Liczy się doręczenie, a nie data wysłania

Zgodnie z prawem, właściciel użytkowanego wieczyście gruntu, jeżeli chce dokonać aktualizacji opłaty za użytkowanie, musi pisemnie wypowiedzieć jej dotychczasową wysokość i wskazać nową. Jednostka samorządu bądź Skarb Państwa ma na to czas do 31 grudnia roku poprzedzającego rok, w którym miałaby zacząć obowiązywać nowa wysokość opłaty. Do obliczania tych terminów stosuje się – co niezwykle istotne – przepisy kodeksu postępowania administracyjnego.
To powoduje, że właściwie nie ma wątpliwości, iż warunkiem skutecznej zmiany opłaty za użytkowanie wieczyste na dzień 1 stycznia 2019 r., jest doręczenie użytkownikowi wieczystemu wypowiedzenia dotychczasowej wysokości opłaty do 31 grudnia 2018 r. Pewne wątpliwości mogą pojawić się jedynie w sytuacji, gdy wypowiedzenie wysłano przed końcem starego roku, ale nie zostało ono dostarczone do użytkownika wieczystego, gdyż np. nie odebrał on listu.
W takiej sytuacji operator pocztowy przechowuje przesyłkę przez 14 dni. Doręczenie następuje jednak w momencie, gdy użytkownik wieczysty odbierze list. Jeżeli nie uczynił tego do 31 grudnia 2018 r., nowa wysokość opłaty nie będzie mogła zacząć obowiązywać od 1 stycznia 2019 r. Podobnie stanie się w sytuacji, gdy 14-dniowy okres przechowywania przesyłki upłynie po Nowym Roku. Wynika to z faktu, iż – zgodnie z k.p.a. – w przypadku niepodjęcia przesyłki przez adresata w tym terminie doręczenie uznaje się za dokonane po upływie 14 dni.
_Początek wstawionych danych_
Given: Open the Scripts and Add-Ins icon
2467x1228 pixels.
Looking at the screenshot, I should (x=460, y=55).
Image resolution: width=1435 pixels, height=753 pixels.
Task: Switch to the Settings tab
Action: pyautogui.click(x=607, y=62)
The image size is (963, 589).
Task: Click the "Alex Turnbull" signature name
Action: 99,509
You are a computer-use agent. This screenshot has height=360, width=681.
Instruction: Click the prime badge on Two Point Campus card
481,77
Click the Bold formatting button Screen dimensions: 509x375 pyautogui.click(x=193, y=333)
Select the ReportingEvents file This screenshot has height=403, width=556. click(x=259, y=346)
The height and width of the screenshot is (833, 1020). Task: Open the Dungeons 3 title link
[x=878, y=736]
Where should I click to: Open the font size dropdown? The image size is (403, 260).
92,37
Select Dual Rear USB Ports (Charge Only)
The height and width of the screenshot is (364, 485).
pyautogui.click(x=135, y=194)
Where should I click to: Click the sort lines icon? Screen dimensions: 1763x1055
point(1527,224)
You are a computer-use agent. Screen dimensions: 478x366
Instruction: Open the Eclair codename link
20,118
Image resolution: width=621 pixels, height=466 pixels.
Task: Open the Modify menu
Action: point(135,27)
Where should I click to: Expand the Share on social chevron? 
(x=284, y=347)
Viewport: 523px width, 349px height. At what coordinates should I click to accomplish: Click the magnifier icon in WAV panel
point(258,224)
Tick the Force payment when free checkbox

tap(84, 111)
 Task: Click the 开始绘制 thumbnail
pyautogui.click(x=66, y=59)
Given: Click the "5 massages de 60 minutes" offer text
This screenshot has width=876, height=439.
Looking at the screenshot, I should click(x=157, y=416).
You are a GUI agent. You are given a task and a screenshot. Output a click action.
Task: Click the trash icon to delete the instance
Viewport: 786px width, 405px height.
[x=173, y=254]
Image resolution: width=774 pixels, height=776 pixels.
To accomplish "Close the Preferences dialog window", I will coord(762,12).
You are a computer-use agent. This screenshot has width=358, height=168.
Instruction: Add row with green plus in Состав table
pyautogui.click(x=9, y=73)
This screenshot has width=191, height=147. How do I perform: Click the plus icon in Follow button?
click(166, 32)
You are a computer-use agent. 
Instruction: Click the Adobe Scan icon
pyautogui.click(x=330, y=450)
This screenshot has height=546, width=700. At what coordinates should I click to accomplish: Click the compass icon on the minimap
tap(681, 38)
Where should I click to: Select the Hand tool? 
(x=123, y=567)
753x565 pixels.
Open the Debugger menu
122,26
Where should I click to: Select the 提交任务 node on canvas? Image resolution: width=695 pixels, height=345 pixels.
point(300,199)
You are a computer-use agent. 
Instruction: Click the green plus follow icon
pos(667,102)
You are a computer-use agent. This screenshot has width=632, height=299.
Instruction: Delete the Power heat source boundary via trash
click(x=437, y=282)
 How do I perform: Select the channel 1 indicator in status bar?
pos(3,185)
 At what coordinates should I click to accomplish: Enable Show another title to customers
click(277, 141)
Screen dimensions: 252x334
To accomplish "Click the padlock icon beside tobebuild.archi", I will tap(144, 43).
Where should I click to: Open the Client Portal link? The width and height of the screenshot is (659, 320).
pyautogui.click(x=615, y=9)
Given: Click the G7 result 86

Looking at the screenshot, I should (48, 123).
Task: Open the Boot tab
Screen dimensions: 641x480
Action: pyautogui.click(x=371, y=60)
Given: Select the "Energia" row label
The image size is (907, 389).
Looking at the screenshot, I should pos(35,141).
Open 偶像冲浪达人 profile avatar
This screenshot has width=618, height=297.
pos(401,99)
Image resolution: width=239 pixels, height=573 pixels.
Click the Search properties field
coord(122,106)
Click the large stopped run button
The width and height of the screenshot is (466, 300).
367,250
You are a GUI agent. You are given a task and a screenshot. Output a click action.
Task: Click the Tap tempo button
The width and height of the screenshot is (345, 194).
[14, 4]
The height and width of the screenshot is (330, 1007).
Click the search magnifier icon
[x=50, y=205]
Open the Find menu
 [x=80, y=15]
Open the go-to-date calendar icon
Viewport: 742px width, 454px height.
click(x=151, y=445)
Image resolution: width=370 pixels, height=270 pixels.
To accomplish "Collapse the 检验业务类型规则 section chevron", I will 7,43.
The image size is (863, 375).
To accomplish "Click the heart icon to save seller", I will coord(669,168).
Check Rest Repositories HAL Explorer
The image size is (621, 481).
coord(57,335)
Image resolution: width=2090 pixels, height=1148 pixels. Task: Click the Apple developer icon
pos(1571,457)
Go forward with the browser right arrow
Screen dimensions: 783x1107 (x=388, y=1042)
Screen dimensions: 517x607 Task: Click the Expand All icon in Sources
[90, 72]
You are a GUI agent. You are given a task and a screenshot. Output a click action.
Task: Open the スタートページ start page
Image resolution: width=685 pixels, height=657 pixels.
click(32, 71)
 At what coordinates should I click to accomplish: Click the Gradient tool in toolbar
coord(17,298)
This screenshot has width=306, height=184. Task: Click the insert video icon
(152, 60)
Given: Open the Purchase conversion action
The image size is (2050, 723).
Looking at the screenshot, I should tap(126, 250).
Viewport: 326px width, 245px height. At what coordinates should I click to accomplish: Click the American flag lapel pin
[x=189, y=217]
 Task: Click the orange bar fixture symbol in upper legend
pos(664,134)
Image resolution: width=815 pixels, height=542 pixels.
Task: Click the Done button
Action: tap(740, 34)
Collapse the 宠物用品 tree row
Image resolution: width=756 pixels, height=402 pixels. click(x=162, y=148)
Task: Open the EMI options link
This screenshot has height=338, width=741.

Trzeba zaskarżyć pismo do SKO

Należy pamiętać o ważnym wyjątku ustanowionym przez ustawę przekształceniową, która weszła w życie w Nowy Rok. Otóż w przypadku gdy użytkowanie wieczyste ustanowiono lub przeniesiono w okresie od 1 stycznia do 31 grudnia 2018 r., wysokość opłaty jest równa wysokości opłaty rocznej z tytułu użytkowania wieczystego, która zgodnie z postanowieniami umowy obowiązywałaby od 1 stycznia 2019 r. Zasada ta wynika z faktu, iż zgodnie z ustawą o gospodarce nieruchomościami za pierwszy rok użytkowania wieczystego nie wnosi się opłaty rocznej. W takich przypadkach dotychczasowi właściciele właściwie nie mieli manewru przy kształtowaniu opłaty za przekształcenie.
W każdym razie, aby zmienić wysokość opłaty za użytkowanie wieczyste, a tym samym opłaty za przekształcenie, właściciele gruntu musieli się wyrobić ze wszystkim formalnościami do 31 grudnia 2018 r. Jeżeli tego nie zrobili, nie mają już szans na nadrobienie tej zaległości. Stąd wysyłanie po 1 stycznia tego roku jakichkolwiek pism związanych z aktualizacją opłaty za użytkowanie, nawet datowanych na poprzedni rok, nie ma tu żadnego znaczenia, a jednocześnie sensu. Warto pamiętać, że w przypadku otrzymania takiego pisma w bieżącym roku należy je zaskarżyć do Samorządowego Kolegium Odwoławczego, wskazując na jego bezprzedmiotowość.